PROBLEM TO SOLVE
Quote the lines of the data below verbatim, beginning at the line that contains "Click the 麦克风静音 label text" and ending at the last line, both included, and excluding pictures.

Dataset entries
◆ ◆ ◆ ◆ ◆

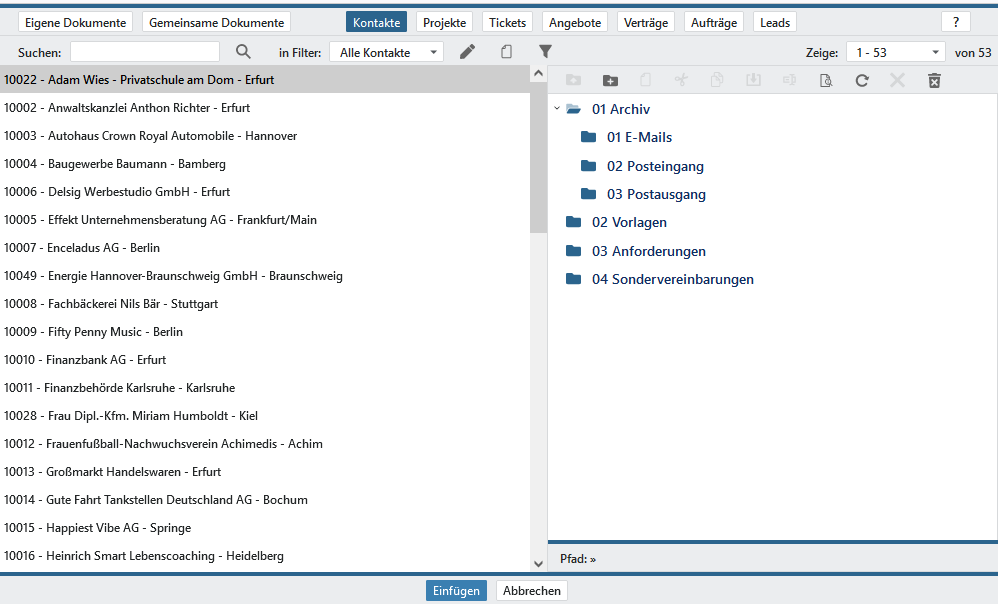Click the new folder plus icon
The height and width of the screenshot is (604, 998).
pos(610,81)
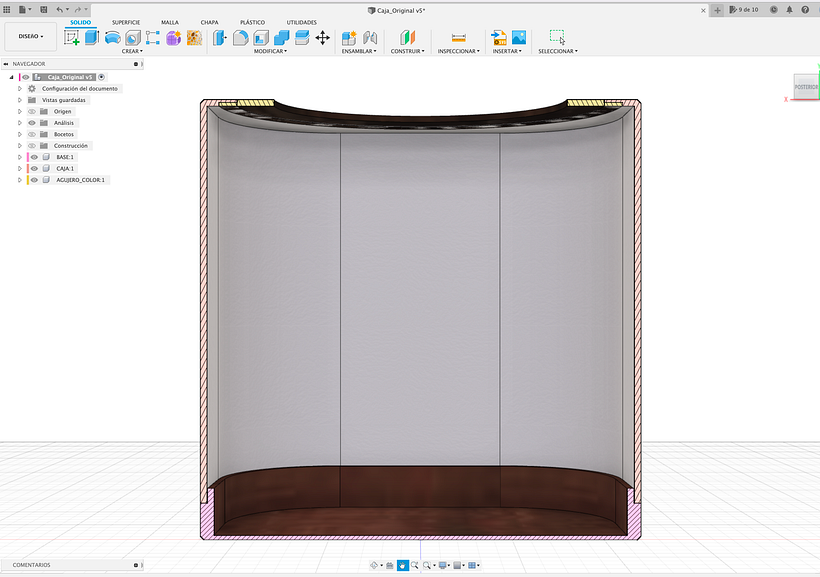The width and height of the screenshot is (820, 577).
Task: Click the Create Sketch tool icon
Action: pyautogui.click(x=72, y=37)
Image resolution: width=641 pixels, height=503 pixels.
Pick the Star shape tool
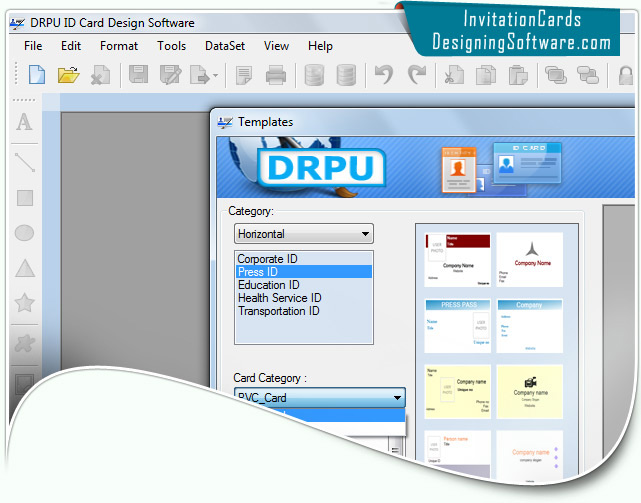point(24,303)
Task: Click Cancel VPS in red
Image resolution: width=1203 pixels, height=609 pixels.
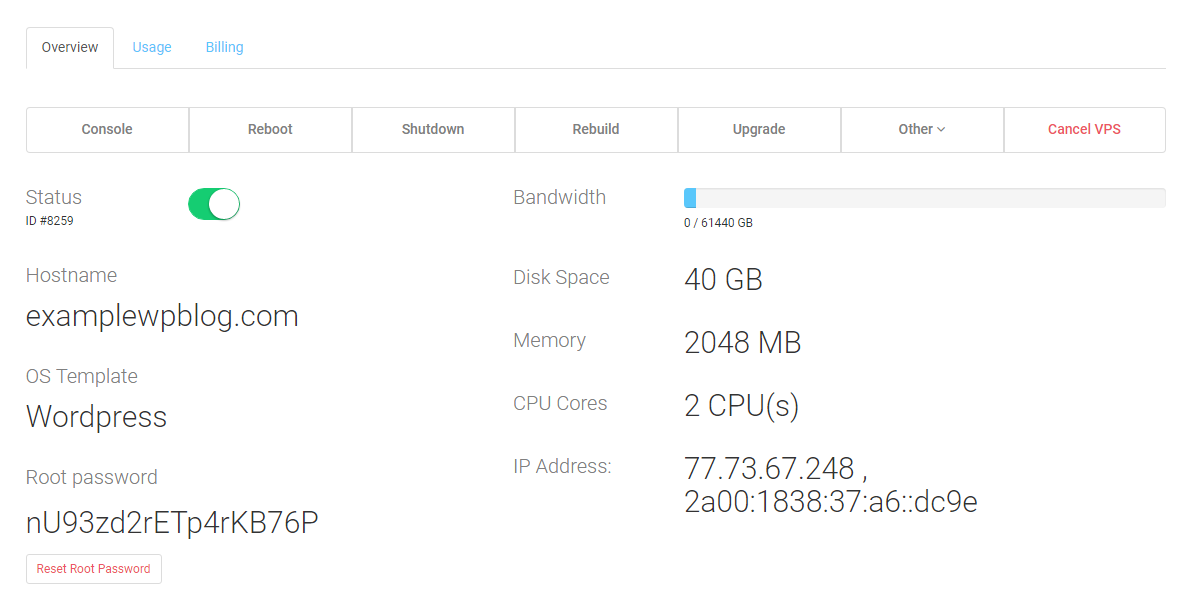Action: [x=1084, y=130]
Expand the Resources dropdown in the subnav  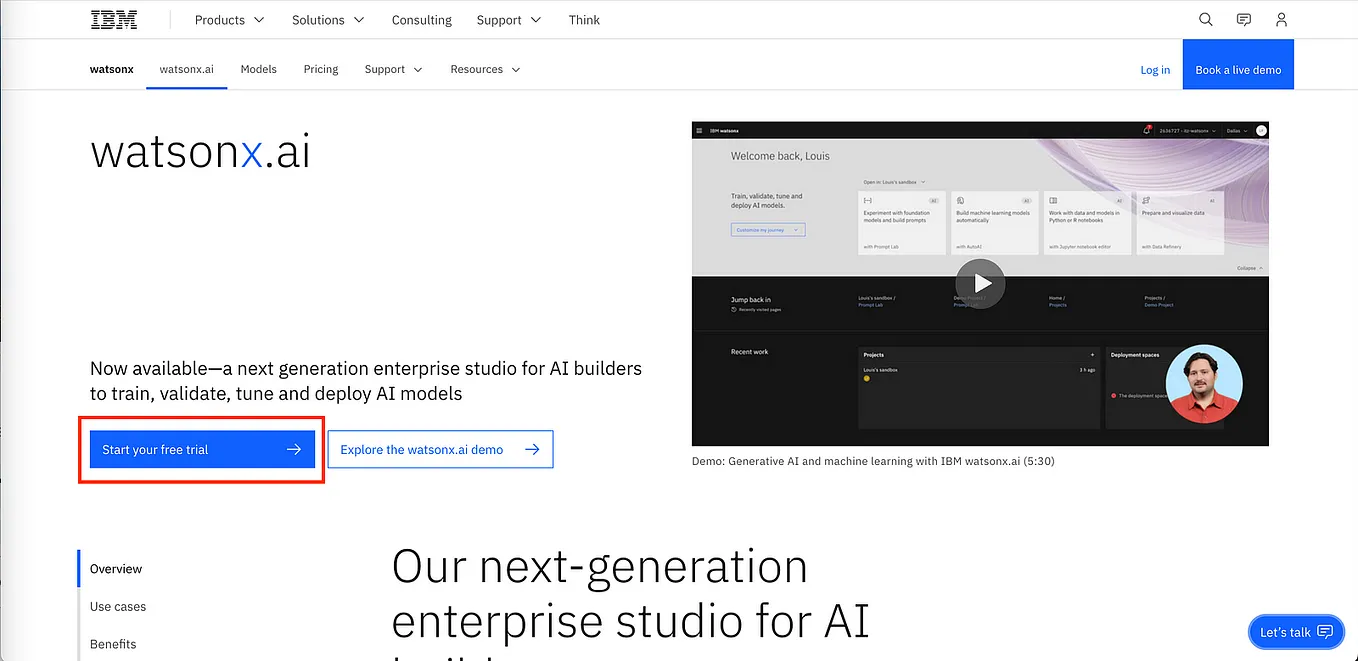coord(485,69)
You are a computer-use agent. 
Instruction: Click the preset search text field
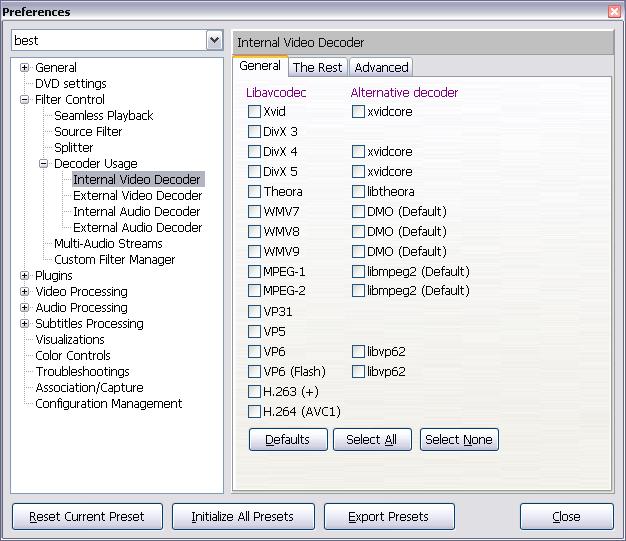tap(107, 41)
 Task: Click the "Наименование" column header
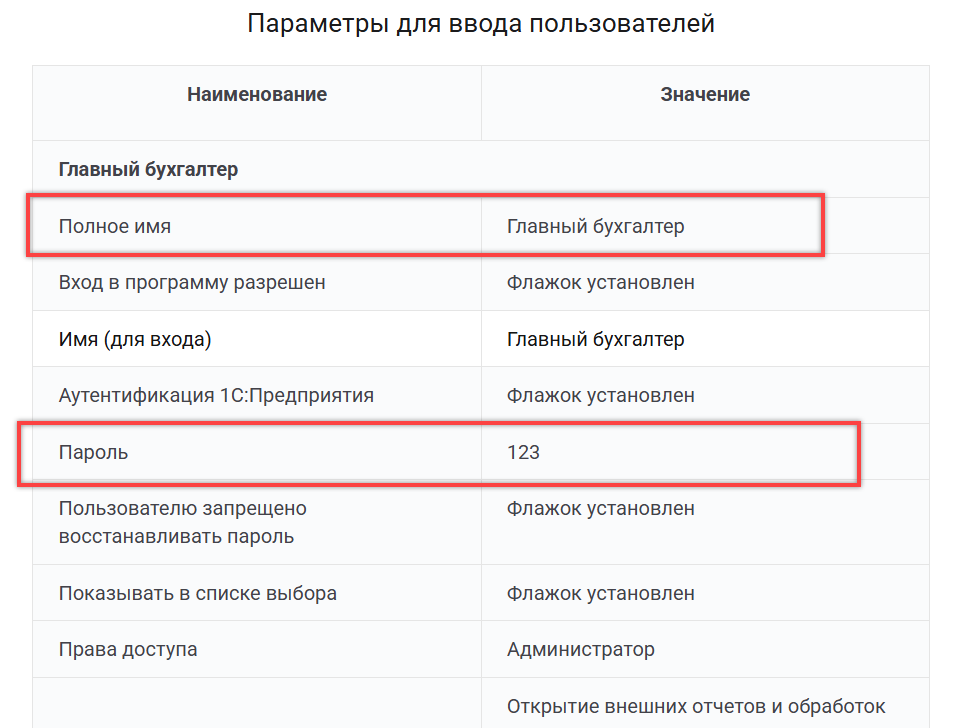point(257,95)
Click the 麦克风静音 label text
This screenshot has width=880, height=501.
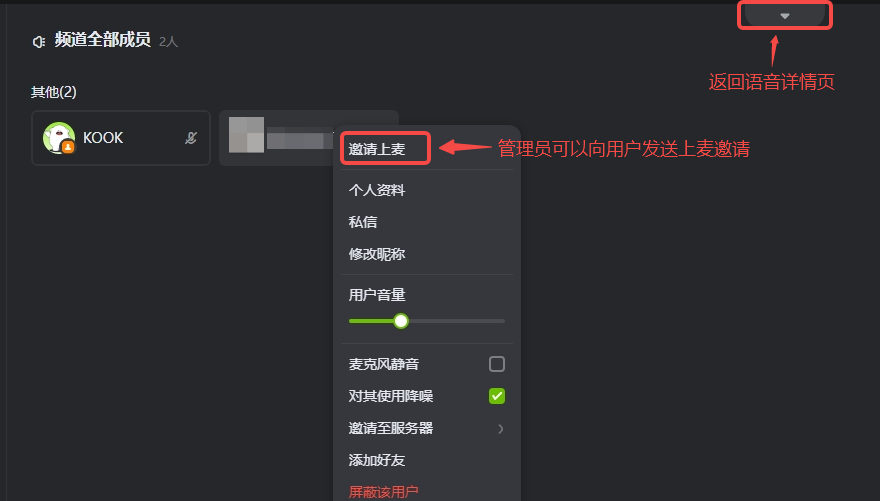click(x=383, y=364)
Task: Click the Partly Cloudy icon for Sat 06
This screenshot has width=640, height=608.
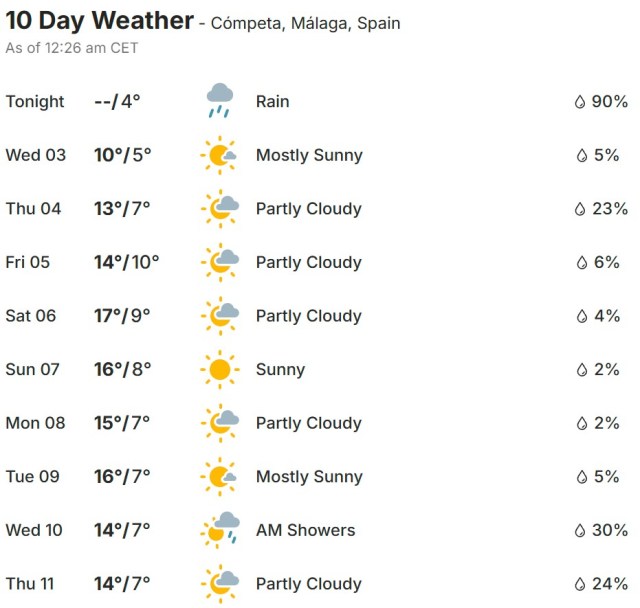Action: [x=219, y=316]
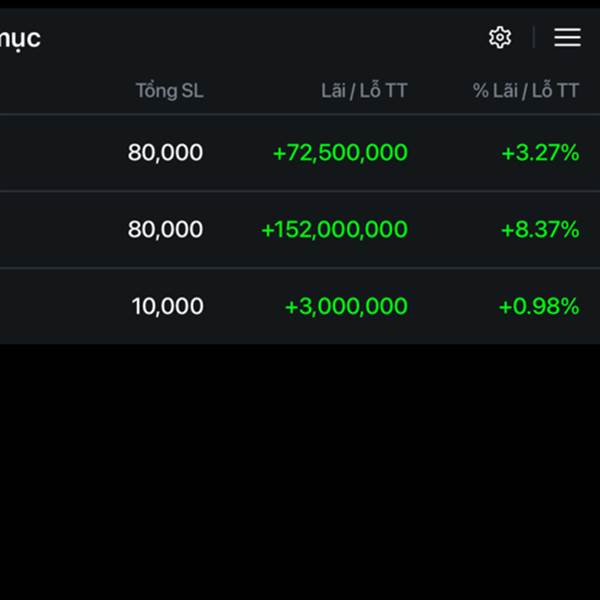
Task: Open the holding row with +0.98% gain
Action: 60,307
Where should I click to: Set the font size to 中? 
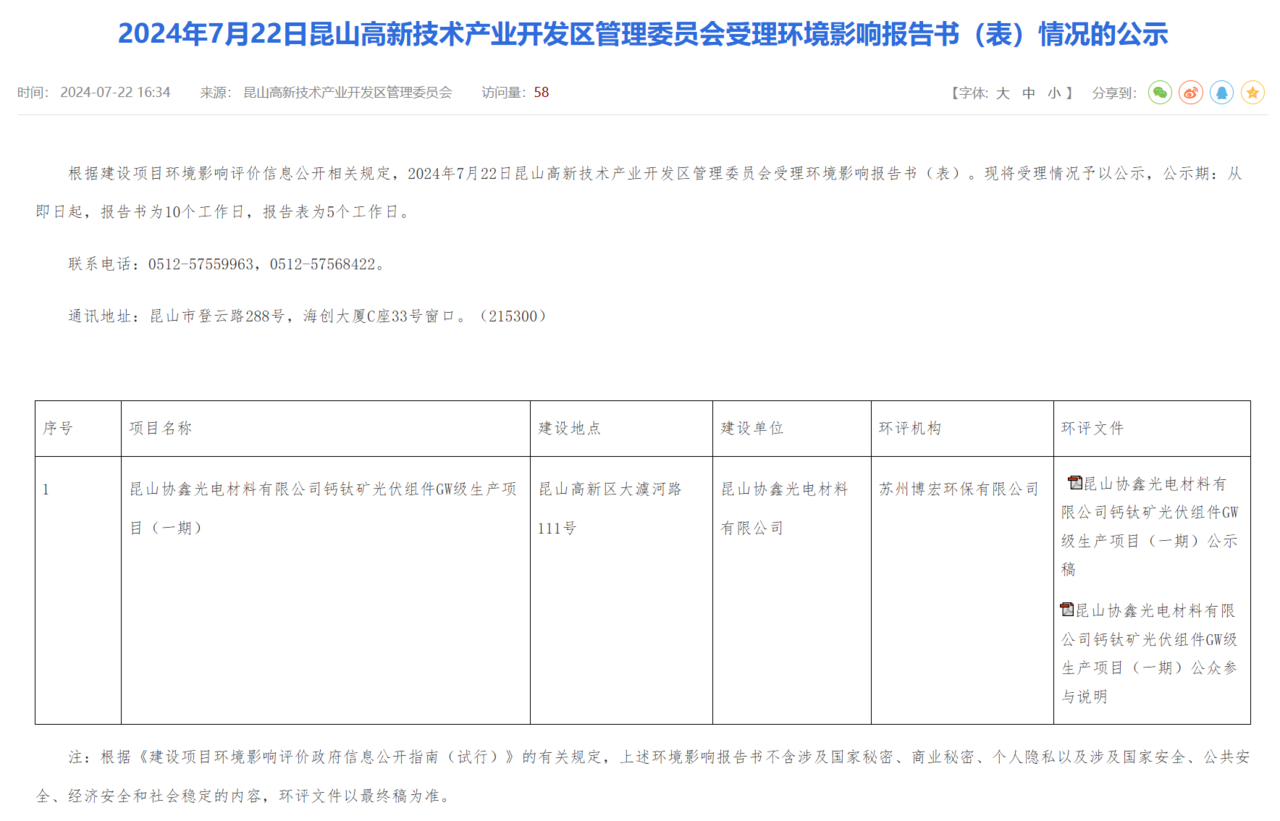1028,93
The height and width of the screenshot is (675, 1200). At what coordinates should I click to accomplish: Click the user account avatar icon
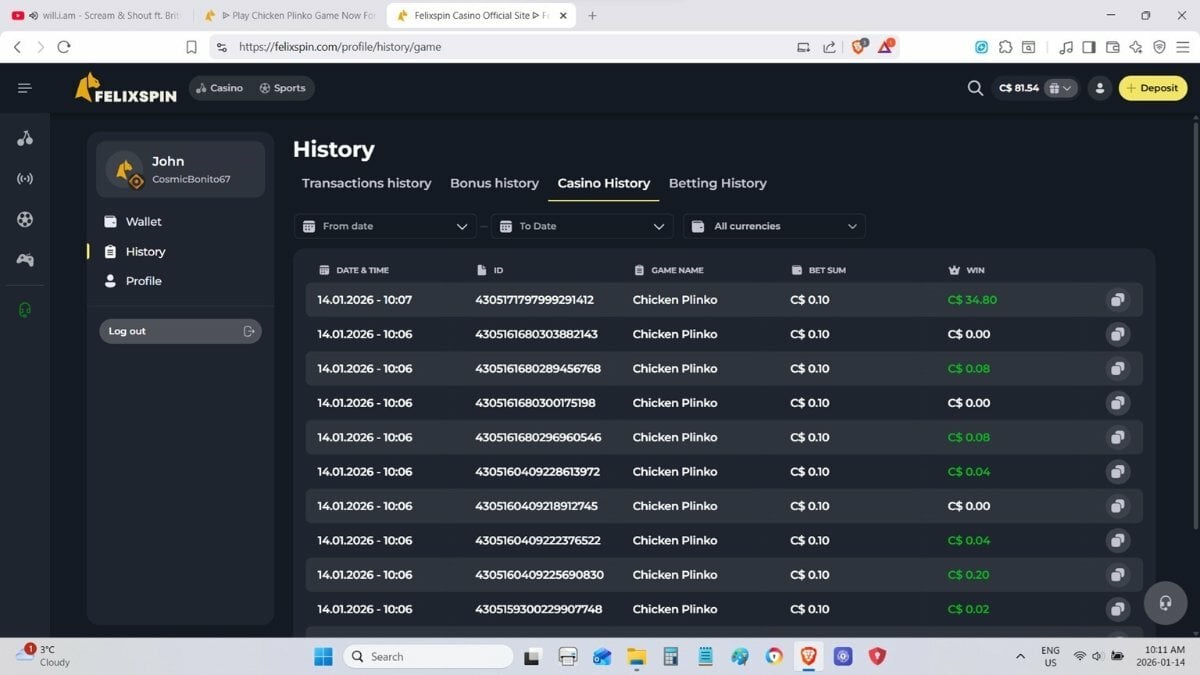(x=1100, y=88)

◆ ◆ ◆ ◆ ◆

EXERCISE RESPONSE
Click the 麦克风静音 label text
This screenshot has width=880, height=501.
click(x=383, y=364)
Task: Click the Partly Cloudy icon for Sat 06
This screenshot has width=640, height=608.
Action: [x=219, y=316]
Task: Open the holding row with +0.98% gain
Action: 60,307
Where should I click to: Set the font size to 中? 
1028,93
The height and width of the screenshot is (675, 1200). At what coordinates should I click to accomplish: Click the user account avatar icon
(x=1100, y=88)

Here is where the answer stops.